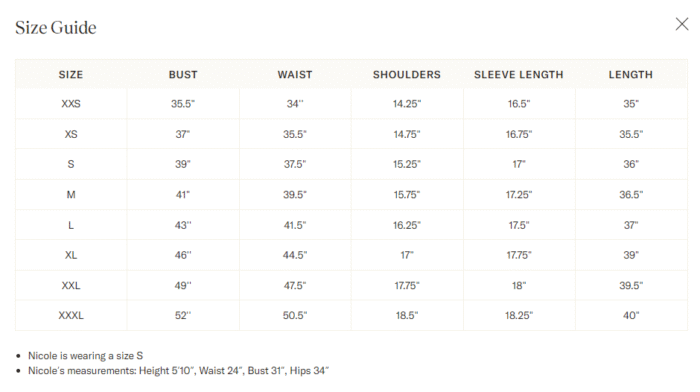Click the 37.5" waist value for size S
700x392 pixels.
click(x=295, y=164)
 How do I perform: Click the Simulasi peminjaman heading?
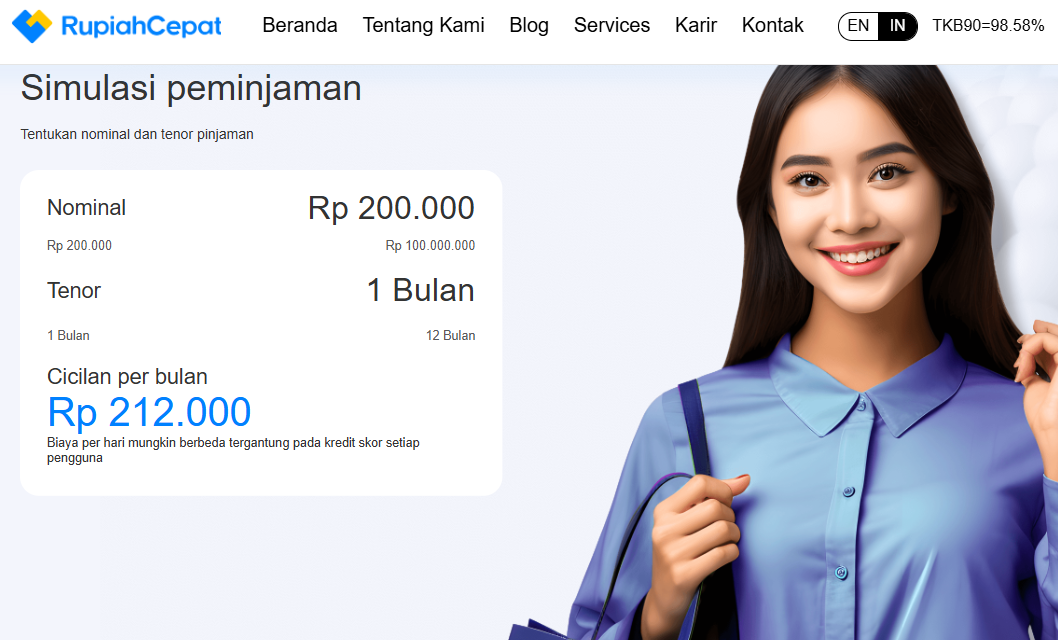[x=191, y=88]
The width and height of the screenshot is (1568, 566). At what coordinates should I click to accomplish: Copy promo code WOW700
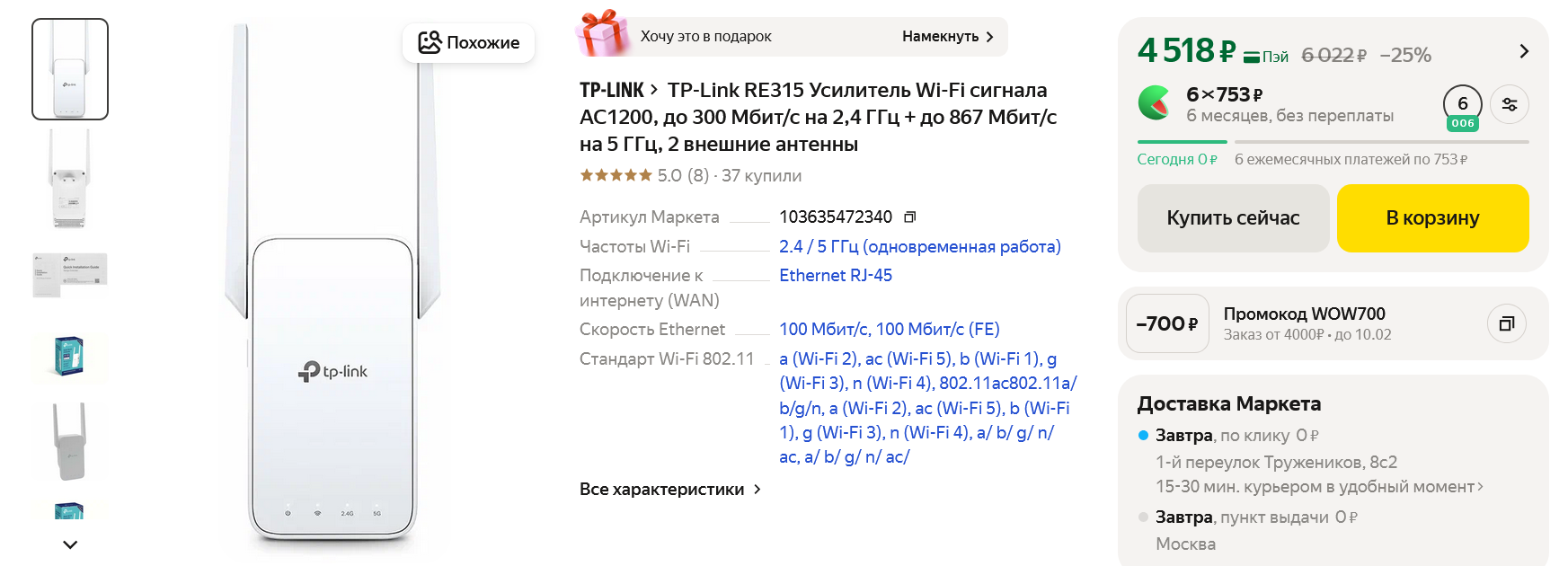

● **Task details**
Here the job is to quote the lines from the one with "How do I perform: Click" through the end of the material, both included, exactly; please skip the pictures.

● **Response**
 How do I perform: Click the Simulasi peminjaman heading?
[x=191, y=88]
The width and height of the screenshot is (1568, 566). At what coordinates should I click to accomplish: Copy promo code WOW700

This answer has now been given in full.